Sunday, April 8, 2012

1-8 April, 2012 - Tapping Birch Trees, Charging Batteries, Bicycle Rides,and ...

Susan has her first non-fiction book published on Kindle and it must have hit a niche because it's selling very well.  She sold 59 in the first four days.  It's outselling her fiction book "Tale of Two Preppers" which was her top seller (and is still going strong).  It's easy reading and doesn't overwhelm the person who is just beginning to store up extra food for emergencies.
 
It's beginning to look a lot like spring now.  Most of our snow is gone and we've had some absolutely beautiful days this week.  So we put them to use...

The infant seat and rack was given to us by one of our kids to pass on to the next person who needed it.  We never dreamed we'd be the next people needing it though.  The seat comes with a rear rack.  To use the seat you slide it onto the rack then lock it into place.  It works great.

We installed the bike seat on Susan's bicycle.  Since the seat wouldn't fit on her bike rack we had to switch them.  I've got the old one off so Scott and I are installing the new one.  I had to find some longer screws to hold it in place on Susan's bike.

All ready to go on our first test drive.

Scott is our test subject.  This is his very first ride on a bicycle and he loved it.  Scott is at the age when he mimics the sounds and words he hears so when some dogs began barking at us Scott barked back at them.  (And I had the pepper spray aiming toward them in case they wanted to do more than just bark.)  We rode in to Fortine to get the mail.  We drive down to the pavement so it was only about nine miles round trip.

I didn't start my S-10 at all last year so I expected problems when I tried to start it this spring.  I wasn't disappointed!  The battery was dead so I tried jump starting it from the Cherokee.  That didn't work, so ...

I took the battery out and started the generator and used the fast charger on it.  The battery was so dead that it took about an hour before the charger began showing any charge.  When a battery is that dead it takes a lot of voltage to overcome the resistance inside the battery.  Once it begin to take a charge the resistance decreases and it becomes easier to charge it all the way up.  I ran a load test the next morning and it passed so I put it back in the S-10.

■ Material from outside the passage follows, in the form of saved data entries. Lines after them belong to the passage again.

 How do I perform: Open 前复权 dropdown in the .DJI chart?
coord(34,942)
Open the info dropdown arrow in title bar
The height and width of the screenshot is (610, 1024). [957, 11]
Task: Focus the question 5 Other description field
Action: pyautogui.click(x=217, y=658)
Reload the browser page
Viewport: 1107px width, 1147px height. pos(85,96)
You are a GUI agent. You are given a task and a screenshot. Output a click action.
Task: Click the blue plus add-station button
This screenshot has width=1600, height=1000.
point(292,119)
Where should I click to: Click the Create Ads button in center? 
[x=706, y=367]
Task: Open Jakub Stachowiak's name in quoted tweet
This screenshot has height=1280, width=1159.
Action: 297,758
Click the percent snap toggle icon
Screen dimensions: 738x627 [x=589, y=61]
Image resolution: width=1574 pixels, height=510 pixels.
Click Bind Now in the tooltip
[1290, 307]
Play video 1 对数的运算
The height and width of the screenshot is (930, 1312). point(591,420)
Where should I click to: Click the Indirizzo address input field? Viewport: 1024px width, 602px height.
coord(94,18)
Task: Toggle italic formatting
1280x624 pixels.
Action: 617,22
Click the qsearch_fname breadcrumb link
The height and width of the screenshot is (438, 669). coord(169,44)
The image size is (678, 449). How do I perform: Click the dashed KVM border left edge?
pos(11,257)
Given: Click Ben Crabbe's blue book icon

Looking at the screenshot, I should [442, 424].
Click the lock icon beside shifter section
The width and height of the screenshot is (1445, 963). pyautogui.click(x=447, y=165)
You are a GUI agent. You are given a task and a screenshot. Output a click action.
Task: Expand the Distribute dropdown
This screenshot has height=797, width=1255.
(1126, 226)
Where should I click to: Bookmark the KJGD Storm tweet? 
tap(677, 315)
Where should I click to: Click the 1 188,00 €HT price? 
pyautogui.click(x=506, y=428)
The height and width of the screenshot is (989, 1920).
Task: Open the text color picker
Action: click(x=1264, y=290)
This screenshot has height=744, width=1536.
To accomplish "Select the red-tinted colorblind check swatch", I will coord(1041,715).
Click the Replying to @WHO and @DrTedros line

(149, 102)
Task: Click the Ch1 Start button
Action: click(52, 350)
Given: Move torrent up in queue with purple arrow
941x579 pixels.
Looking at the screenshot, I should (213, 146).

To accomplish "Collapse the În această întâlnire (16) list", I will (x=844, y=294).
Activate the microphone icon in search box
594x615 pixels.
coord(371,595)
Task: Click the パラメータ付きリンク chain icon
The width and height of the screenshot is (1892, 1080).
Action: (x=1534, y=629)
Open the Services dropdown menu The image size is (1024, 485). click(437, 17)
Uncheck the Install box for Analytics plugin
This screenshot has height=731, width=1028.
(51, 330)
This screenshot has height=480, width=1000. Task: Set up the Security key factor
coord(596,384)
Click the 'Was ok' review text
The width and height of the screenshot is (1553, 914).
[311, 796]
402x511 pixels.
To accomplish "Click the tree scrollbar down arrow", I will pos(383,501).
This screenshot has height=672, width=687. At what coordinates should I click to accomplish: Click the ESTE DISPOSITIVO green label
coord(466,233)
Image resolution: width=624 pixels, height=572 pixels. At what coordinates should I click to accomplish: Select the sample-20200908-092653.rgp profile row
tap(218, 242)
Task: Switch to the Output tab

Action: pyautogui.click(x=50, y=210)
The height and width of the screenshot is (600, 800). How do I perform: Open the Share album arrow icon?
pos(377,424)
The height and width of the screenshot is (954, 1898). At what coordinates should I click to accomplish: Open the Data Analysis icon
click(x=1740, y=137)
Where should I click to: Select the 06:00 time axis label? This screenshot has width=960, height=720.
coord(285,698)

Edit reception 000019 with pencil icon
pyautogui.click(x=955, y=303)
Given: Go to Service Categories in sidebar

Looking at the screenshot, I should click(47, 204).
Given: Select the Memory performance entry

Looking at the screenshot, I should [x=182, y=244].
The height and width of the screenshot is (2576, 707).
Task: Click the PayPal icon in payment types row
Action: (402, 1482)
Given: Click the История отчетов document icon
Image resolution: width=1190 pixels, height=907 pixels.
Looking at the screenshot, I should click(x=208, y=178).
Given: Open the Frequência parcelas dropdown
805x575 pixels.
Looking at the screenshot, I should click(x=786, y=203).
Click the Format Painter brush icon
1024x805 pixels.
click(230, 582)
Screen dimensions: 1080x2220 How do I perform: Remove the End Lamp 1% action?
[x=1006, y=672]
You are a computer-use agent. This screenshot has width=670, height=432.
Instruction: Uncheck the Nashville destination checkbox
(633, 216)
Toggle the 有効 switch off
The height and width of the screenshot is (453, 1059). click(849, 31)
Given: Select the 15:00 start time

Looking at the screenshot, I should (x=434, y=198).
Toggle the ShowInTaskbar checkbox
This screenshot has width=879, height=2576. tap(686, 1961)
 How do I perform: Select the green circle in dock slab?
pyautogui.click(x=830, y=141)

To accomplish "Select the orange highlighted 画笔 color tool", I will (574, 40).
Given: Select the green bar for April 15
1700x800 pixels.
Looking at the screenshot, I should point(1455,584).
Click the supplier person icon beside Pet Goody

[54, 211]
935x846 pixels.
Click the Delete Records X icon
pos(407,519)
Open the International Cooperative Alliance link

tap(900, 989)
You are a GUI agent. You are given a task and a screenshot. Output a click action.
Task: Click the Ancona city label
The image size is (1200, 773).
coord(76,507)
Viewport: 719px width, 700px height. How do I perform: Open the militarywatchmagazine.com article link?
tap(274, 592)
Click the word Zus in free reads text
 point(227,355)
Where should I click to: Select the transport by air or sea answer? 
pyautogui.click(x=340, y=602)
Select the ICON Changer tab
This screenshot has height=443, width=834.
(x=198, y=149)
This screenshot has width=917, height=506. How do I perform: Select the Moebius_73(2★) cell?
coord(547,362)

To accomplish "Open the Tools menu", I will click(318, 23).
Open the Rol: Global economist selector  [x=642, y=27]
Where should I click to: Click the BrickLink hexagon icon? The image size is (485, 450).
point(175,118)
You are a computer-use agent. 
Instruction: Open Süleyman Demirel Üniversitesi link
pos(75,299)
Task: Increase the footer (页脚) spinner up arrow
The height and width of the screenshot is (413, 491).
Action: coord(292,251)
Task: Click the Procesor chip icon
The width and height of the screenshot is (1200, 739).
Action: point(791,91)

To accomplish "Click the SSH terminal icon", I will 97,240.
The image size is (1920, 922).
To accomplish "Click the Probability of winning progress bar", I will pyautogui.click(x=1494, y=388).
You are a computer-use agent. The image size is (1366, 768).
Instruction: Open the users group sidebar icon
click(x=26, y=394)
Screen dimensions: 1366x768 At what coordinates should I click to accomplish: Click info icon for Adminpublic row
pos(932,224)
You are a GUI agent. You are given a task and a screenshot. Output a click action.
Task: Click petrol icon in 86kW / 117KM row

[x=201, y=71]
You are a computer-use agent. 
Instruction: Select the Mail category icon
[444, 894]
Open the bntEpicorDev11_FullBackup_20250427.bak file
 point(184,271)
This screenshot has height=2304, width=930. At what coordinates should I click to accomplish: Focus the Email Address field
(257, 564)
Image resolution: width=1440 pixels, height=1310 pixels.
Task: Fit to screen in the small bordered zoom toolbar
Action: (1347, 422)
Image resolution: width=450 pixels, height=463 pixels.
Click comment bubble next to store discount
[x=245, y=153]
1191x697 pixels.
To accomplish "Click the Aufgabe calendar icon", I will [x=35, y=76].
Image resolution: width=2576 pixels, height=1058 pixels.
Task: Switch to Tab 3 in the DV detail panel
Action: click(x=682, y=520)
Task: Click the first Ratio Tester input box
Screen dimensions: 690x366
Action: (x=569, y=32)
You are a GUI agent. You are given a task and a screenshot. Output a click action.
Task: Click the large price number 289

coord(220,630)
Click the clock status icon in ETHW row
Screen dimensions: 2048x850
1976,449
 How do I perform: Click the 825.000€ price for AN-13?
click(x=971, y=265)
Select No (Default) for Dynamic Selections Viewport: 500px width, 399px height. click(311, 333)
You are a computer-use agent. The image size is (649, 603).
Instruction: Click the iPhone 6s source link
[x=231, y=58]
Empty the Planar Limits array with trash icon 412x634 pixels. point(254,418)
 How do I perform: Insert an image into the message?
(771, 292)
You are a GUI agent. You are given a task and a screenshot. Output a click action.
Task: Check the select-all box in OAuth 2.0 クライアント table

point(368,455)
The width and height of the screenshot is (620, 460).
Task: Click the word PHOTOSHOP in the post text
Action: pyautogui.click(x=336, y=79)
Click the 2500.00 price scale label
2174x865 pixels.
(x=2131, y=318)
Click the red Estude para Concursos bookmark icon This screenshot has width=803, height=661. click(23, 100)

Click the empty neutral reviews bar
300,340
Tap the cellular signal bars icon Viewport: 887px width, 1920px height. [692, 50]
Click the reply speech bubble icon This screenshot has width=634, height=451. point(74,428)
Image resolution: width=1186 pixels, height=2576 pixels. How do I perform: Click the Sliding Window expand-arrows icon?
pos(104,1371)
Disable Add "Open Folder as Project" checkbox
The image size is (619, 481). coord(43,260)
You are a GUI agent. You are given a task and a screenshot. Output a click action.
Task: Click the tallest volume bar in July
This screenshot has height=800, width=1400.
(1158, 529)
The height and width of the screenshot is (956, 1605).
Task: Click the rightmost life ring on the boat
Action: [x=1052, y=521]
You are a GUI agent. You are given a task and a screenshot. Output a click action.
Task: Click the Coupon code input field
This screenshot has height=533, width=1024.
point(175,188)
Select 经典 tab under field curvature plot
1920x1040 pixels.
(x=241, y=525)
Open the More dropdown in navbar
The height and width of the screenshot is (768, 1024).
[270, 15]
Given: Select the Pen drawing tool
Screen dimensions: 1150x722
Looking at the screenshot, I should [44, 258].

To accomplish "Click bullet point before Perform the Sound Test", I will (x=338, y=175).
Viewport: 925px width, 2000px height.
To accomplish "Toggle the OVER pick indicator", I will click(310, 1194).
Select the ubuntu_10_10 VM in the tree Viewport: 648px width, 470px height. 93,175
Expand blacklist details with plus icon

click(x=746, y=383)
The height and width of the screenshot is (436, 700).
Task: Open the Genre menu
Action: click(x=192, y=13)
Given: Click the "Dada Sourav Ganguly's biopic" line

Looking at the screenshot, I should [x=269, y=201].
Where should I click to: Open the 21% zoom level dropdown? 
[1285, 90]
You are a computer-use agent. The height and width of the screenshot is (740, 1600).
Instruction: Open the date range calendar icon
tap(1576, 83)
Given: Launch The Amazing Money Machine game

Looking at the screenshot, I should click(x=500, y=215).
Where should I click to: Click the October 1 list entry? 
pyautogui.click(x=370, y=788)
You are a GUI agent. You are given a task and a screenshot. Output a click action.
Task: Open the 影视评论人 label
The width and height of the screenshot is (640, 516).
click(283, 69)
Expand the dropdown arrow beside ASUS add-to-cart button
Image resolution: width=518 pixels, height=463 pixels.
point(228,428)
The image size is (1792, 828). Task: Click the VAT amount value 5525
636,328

But the truck still wouldn't start so I hooked up the Cherokee and we towed it to start it.  It still took a bit of towing to get it running but we did.  It acts like it has a carbon track in the distributor.  I just drove it back home and parked it in the driveway.  I'll check it out more in a couple of days.

I made a chicken feeder and attached it to the wall inside the chicken house.  I was feeding them in a bowl but they wasted so much of it that I made a feeder. 

Susan took advantage of the sunny weather to trim some trees.

Scott loves being outside and he did a bunch of it the last week.  Here he's posing with the dog (Odie).

Now he's tasting the wire around the old horse corral.

And now he's playing on the trailer.

...he's taking inventory of the cabinets.

He and Odie are plotting something.

I did some book swapping in my room and Scott helped there too (when he wasn't reading the books, that is).

He's been driving his car outside too.

And riding one of Grandpa's bicycles.  This is a Schwinn mountain bike I found at the dump.  It needed tires and shifter cable. 

He's now helping me do my Sudoku puzzles.

While the generator was running to charge the battery I plugged in the lead melter and melted a few pounds of scrap lead.

These are the steel bolts from telephone and power poles that hold the insulators for the power lines.
The insulators screw onto lead threads cast onto the top of the bolts.  I melt them down and use them to make bullets.  They're pure lead.

Bacon and eggs for breakfast.  The bacon is organic from a local farmer.  He's kind of famous in these parts for killing a grizzly bear with a .410 shotgun.  We buy sausage from him also.

The four eggs on the left are from our chickens. Not only are they larger, they're a deeper orange.

I tapped some Birch trees (eight) this afternoon.  I made the taps out of pieces of plastic pipe cut to about three inches long.  I cut one end at an angle to pound into the tree.  I drill a hole using a brace and bit then hammer the tap into the hole.  I go in until the cut-out just enters...

I then pound a nail into the tree and hang the jar under the spout.  I use a jar with a ring and screw the ring down on some baling twine used as a "bail."  Between 2:30 and 7:00 (pm) I got almost two gallons of sap off those eight trees.  We'll boil it down into syrup.

Had company over on Friday.  Note the ages and their occupations.  Each one had access to the Internet using their assorted electronics.